Demystifying the GMAT: Reliability

Lawrence M. Rudner, GMAC vice president of research and development gives a peek under the hood of the GMAT.

By Lawrence M. Rudner

(This explanation of computer adaptive testing is part of a series of occasional articles taking a peek under the hood of the GMAT.)

A test’s reliability is the extent to which test scores are consistent over repeated sittings. This concept is critically important in standardized testing, and reliability is a key reason why test scores have meaning. Candidates with the same ability should always get close to the same score. If there is a great deal of inconsistency in the scores, then the test cannot provide a consistent assessment of what it is supposed to measure. 
 
Here are five issues that can reduce test reliability and what we do on the GMAT to minimize these threats.

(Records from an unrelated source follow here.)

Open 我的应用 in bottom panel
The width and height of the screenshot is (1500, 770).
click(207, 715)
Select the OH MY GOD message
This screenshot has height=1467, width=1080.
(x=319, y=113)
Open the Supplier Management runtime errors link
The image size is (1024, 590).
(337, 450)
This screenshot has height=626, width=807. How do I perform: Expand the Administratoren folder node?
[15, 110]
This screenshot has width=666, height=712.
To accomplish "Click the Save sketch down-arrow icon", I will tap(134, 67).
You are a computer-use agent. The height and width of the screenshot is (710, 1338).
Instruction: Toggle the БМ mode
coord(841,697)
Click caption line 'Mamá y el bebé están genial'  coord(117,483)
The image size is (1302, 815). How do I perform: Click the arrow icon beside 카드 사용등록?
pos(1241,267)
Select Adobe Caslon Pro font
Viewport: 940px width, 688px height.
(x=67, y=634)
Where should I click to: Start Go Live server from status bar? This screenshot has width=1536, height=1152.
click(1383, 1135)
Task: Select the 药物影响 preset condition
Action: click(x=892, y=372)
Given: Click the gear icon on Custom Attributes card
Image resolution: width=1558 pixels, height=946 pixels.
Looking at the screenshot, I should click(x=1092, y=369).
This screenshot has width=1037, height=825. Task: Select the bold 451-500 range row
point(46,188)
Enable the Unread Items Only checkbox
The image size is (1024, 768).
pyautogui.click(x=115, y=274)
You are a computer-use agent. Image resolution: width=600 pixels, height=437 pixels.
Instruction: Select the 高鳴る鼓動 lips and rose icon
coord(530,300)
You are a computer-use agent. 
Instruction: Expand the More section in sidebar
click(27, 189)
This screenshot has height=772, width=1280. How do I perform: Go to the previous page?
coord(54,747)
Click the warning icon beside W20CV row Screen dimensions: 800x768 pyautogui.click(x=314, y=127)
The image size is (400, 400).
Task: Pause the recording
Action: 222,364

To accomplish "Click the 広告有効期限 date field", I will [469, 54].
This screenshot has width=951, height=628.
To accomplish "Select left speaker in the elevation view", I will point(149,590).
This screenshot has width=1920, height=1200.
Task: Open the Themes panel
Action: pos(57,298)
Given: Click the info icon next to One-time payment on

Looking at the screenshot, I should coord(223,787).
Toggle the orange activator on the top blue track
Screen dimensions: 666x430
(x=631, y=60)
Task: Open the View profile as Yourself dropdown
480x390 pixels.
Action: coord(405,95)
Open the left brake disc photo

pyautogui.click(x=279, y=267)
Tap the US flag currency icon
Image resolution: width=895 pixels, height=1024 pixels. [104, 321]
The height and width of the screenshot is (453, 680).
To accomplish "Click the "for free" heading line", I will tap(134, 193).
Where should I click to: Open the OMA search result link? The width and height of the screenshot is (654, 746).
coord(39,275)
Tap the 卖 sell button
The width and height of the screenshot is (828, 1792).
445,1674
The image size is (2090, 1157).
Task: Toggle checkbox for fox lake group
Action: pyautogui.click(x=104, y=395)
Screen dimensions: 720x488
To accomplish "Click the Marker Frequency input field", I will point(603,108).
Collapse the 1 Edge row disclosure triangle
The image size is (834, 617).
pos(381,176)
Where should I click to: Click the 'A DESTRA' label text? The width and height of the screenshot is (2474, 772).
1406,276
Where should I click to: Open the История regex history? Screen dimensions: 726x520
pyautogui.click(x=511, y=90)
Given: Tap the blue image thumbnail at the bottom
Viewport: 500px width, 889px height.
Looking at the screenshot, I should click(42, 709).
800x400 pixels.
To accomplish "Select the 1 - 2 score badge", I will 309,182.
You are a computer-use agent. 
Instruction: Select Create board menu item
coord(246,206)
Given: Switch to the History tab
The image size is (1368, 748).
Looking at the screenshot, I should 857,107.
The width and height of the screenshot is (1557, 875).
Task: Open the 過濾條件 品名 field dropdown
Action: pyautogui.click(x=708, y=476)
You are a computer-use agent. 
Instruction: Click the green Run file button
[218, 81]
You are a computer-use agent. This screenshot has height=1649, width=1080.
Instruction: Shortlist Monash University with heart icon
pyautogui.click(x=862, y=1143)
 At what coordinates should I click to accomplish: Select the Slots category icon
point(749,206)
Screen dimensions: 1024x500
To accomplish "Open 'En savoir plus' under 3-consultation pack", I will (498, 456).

  1. Administration consistency. The entire concept of a standardized test is that the test is administered and scored in a consistent manner. Giving a test under different conditions introduces extraneous variables with unknown effects. Every GMAT is administered with the same software, same interface, same hardware, same number of test questions, same mix of test questions, and the same environment.
  2. Content mix. A test is defined by the array of skills that it measures. If the content mix were to vary, then the skills being assessed would vary, and reliability would be reduced. Every GMAT test taker will see the same number of each type of question. For the Quantitative section, the mix of data sufficiency, problem solving, algebra, geometry, arithmetic function, applied and formula-based questions will always be the same. Some computer adaptive testing algorithms let the mix vary across test takers and assure only that the average over a large number of test takers is the same. Such an approach is not consistent with our core value that the test must be fair across all examinees.
  3. Question quality. For a test to be reliable, the responses to the test questions must reflect the test takers’ ability with regard to the intended skills. If not, then extraneous variation is introduced, and reliability is reduced. Every question on the GMAT is written by a professional item writer, following a detailed item-writer’s guide, and every question goes through multiple rigorous reviews and statistical analyses. Only high-quality questions that are fair to all individuals and do an excellent job of measuring the intended skill survive and become eligible for inclusion in the GMAT.
  4. Scale stability. This refers to whether the scaled scores have the same meaning over time. A GMAT Total scaled score of 620, for example, means the same thing regardless of when the test was taken. Even though the pool of test questions has changed over time, all scores are mapped to the same scale that we have been using since the 1991. Because the population of GMAT test takers changes, we compute new norm tables each year to help schools and test takers compare individual candidates against the entire GMAT test-taking population.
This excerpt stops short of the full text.